# Stored data entries:
↓↓↓

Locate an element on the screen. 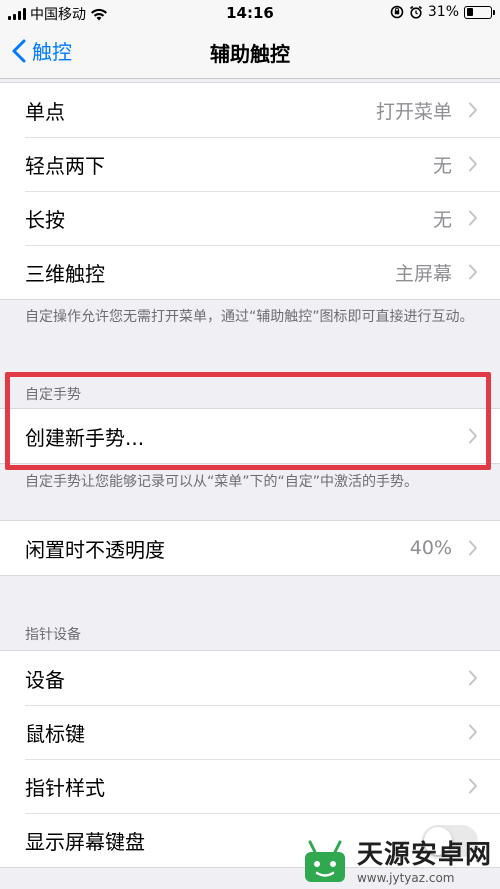  battery-icon is located at coordinates (480, 12).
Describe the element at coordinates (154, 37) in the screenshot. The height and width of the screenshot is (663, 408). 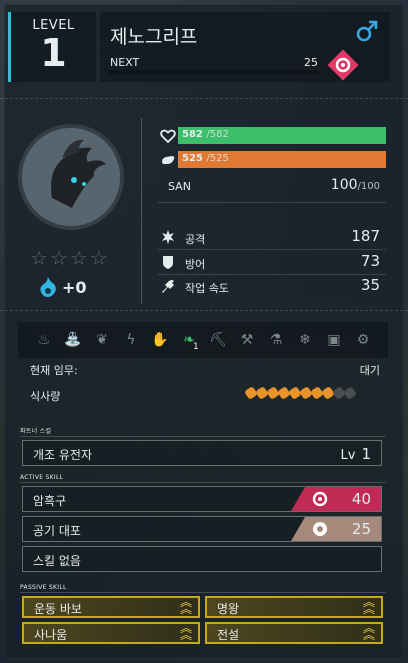
I see `pal-name: 제노그리프` at that location.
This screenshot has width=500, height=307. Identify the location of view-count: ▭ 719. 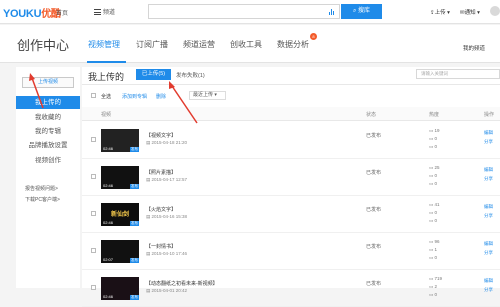
(436, 278).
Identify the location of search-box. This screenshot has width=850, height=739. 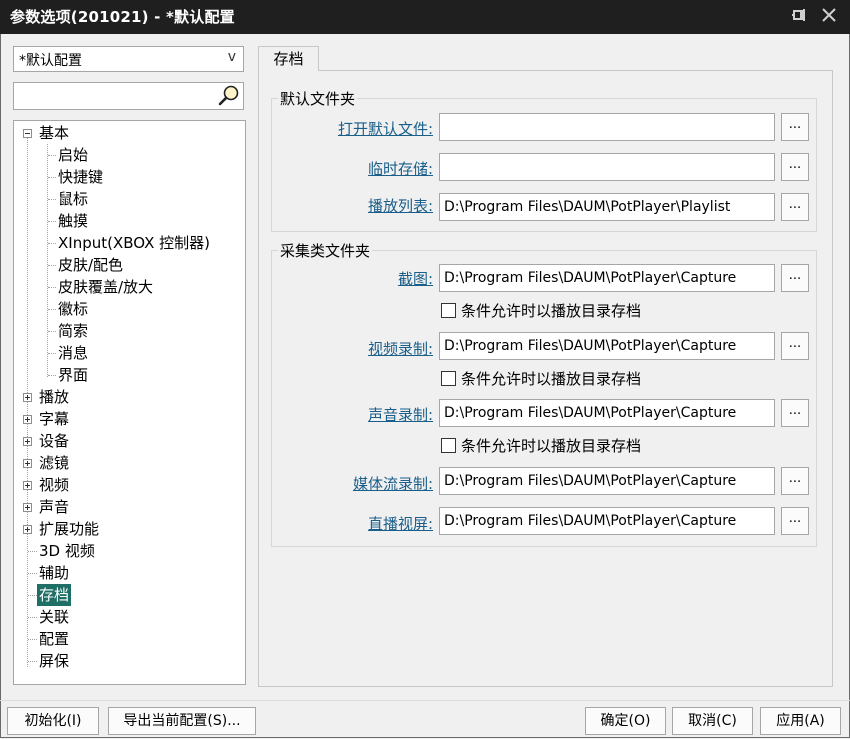
(128, 96).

↑↑↑

# The task:
Write out the data lines from the line containing "This screenshot has width=500, height=307." through the end of the data, both ends included and unchanged. Leave the pictures out of your answer.

# Reply to the task:
This screenshot has width=500, height=307. Identify the location of view-count: ▭ 719. 
(436, 278).
Identify the location of search-box. This screenshot has width=850, height=739. 
(128, 96).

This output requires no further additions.